System tests serve as feature documentation. They follow a complete user journey, not "fill in a field and click submit" but "a user signs in, creates a project, edits it, and sees the changes reflected." They use accessibility selectors (labels, roles) instead of CSS selectors. They assert what appears on screen, not what's in the database. Read them like a description of what a human does, because that's what they are.

System tests are slow. Use them for the important flows, not for everything.

GraphQL tests cover mutations and queries when a project has an API layer.

External APIs

External services are always wrapped in a client class that acts as a facade. This client is a model like any other, and it's the only place in the codebase that knows how to talk to that service. The rest of the application calls methods on the client, not HTTP endpoints.

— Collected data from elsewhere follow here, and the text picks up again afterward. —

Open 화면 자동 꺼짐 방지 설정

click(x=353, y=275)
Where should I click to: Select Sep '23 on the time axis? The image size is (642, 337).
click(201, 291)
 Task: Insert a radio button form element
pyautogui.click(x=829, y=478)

This makes testing straightforward. Most tests just mock methods on the client class and never touch the network. WebMock is only needed when writing tests for the client class itself, where you want to verify the actual HTTP requests. We don't use VCR. Recorded cassettes go stale and hide behavior changes.

Coverage

We don't aim for 100% branch coverage, but we do want high model coverage. Models carry the business logic, and confident deploys depend on knowing that logic is tested. Where exactly to draw the line is a judgement call, but "I didn't have time to test this" isn't one.

Deployment

Every project deploys the same way by default. Some older projects have different setups for historic reasons, which is documented in their README.

Infrastructure

Our servers are ARM machines on Hetzner, running in European data centers on renewable energy. ARM for energy efficiency, Hetzner because all data stays in Germany and GDPR becomes a non-issue rather than a legal exercise.

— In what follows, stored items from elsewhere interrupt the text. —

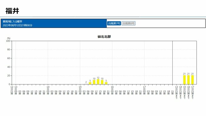Click the 15日00時 axis label

tap(80, 90)
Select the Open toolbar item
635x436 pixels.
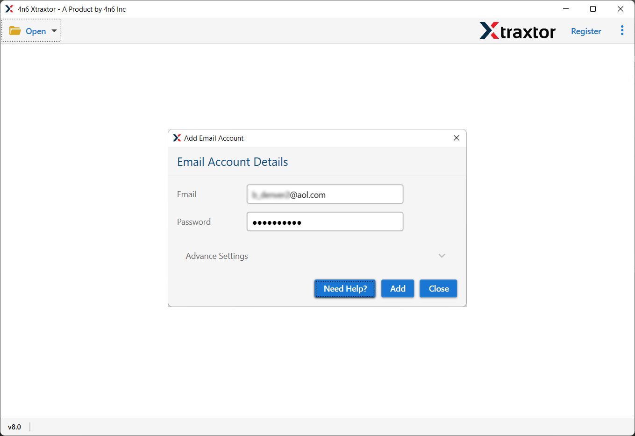(x=36, y=31)
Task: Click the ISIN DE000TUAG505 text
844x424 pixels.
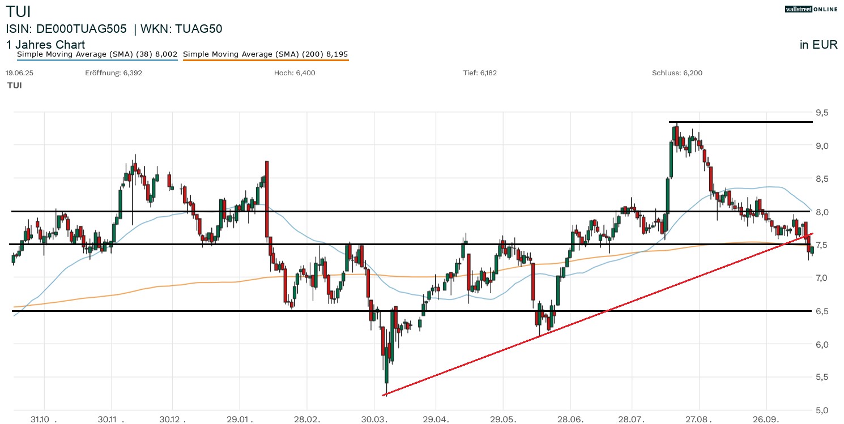Action: 67,29
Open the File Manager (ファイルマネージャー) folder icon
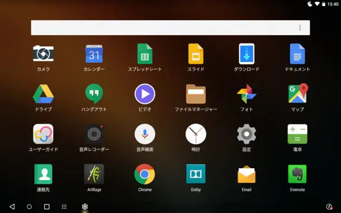This screenshot has width=341, height=213. pyautogui.click(x=196, y=94)
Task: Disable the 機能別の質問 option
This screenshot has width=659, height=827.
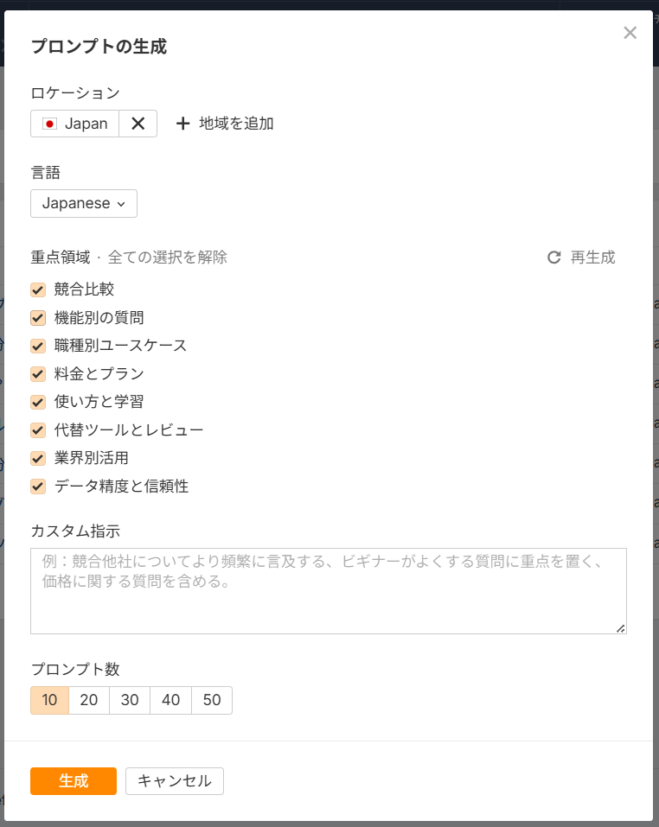Action: click(37, 318)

Dokku runs on those servers and manages applications, databases, and dependencies. Think of it as a self-hosted Heroku that we actually control. Cloudflare sits in front for SSL termination and HTTP caching.

The pipeline

  1. A developer pushes a branch and opens a pull request
  2. GitHub Actions runs the test suite
  3. A review app spins up automatically on the sandbox server, seeded with data, and posts a link as a comment on the PR
  4. The team reviews code and tests the feature on the review app. This is where QA happens.
  5. The pull request gets merged into main
  6. Main deploys to both sandbox and production automatically

The sandbox environment is a shared playground for developers and clients to try things out, not a QA gate. QA happens on review apps, where every feature gets its own isolated environment.

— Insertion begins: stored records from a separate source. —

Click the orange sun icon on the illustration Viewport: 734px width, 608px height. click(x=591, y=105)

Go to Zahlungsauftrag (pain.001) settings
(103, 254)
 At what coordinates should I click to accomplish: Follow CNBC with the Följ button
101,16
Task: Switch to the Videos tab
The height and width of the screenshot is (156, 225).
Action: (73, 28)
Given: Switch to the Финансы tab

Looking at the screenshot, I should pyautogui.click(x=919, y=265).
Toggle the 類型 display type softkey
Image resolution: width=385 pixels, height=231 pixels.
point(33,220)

No release manager, no deployment schedule. Merge means deploy. The developer who merges the PR watches production afterward. You shipped it, you own it.

Backups

Databases are backed up to S3-compatible storage on Hetzner. All data stays in Germany, on European infrastructure, on green energy. That's an infrastructure decision, not a marketing bullet point.

Monitoring

Sentry handles error tracking. updown.io watches uptime from the outside. Both alert to Slack.

The expectation: if you merged the last deploy and an alert fires, that's yours. Look at it before anyone has to ask.